### EXERCISE INPUTS

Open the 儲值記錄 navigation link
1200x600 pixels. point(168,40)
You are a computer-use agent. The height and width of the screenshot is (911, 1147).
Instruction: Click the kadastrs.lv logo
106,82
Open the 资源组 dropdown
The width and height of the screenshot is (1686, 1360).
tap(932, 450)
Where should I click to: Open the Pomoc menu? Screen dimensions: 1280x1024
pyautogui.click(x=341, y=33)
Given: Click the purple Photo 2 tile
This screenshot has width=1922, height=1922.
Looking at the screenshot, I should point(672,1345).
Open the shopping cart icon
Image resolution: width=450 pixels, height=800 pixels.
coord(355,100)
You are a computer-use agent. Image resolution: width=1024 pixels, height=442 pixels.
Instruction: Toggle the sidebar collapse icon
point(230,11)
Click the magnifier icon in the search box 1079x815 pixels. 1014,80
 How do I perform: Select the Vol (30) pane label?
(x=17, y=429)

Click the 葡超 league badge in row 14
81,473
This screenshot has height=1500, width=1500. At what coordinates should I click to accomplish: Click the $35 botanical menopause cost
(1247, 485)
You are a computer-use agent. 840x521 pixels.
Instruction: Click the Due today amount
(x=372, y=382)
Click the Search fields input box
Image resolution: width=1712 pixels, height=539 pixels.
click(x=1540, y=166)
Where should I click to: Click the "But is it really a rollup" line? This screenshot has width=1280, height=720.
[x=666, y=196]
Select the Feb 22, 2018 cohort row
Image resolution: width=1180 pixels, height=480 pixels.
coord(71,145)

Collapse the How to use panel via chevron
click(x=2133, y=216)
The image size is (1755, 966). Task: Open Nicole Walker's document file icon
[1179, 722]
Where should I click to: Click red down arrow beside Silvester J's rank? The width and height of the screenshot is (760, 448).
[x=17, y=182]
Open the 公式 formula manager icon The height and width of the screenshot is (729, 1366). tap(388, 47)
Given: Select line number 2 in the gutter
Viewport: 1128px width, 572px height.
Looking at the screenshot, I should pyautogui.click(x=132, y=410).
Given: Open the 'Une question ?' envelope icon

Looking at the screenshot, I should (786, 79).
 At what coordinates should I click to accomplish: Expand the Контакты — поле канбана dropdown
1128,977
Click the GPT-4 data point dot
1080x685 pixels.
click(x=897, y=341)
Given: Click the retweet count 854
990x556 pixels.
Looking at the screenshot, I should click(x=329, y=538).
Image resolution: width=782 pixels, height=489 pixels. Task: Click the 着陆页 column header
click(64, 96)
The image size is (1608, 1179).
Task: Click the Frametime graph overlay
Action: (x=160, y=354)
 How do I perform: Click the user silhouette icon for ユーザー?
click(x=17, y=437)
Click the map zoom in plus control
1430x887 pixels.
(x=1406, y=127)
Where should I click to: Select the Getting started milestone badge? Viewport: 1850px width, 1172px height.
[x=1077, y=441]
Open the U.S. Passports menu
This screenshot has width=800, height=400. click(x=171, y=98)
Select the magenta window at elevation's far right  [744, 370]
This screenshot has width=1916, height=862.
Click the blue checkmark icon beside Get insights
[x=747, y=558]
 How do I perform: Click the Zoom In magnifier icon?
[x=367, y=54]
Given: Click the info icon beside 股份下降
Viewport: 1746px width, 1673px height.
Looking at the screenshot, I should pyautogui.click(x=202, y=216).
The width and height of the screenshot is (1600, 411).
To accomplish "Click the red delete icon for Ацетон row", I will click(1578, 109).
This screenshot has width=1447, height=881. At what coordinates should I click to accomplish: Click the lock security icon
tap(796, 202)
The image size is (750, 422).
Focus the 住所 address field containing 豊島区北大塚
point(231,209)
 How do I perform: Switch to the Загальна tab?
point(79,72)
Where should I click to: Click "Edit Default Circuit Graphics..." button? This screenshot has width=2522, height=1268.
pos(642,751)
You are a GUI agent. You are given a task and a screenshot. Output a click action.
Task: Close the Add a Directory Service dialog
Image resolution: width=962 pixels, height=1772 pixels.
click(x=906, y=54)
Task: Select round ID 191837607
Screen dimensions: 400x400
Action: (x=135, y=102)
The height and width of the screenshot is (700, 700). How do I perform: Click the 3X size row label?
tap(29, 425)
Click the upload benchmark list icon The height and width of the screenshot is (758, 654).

### WHAT IS BEING ASKED
Transcribe the entries verbatim, from the line that contains "How do I perform: Click the user" through the line that contains "tap(796, 202)", with both of those lines included.

### ANSWER TO THIS EXERCISE
 How do I perform: Click the user silhouette icon for ユーザー?
click(x=17, y=437)
Click the map zoom in plus control
1430x887 pixels.
(x=1406, y=127)
Where should I click to: Select the Getting started milestone badge? Viewport: 1850px width, 1172px height.
[x=1077, y=441]
Open the U.S. Passports menu
This screenshot has width=800, height=400. click(x=171, y=98)
Select the magenta window at elevation's far right  [744, 370]
This screenshot has width=1916, height=862.
Click the blue checkmark icon beside Get insights
[x=747, y=558]
 How do I perform: Click the Zoom In magnifier icon?
[x=367, y=54]
Given: Click the info icon beside 股份下降
Viewport: 1746px width, 1673px height.
Looking at the screenshot, I should pyautogui.click(x=202, y=216).
The width and height of the screenshot is (1600, 411).
To accomplish "Click the red delete icon for Ацетон row", I will click(1578, 109).
This screenshot has width=1447, height=881. At what coordinates should I click to accomplish: Click the lock security icon
tap(796, 202)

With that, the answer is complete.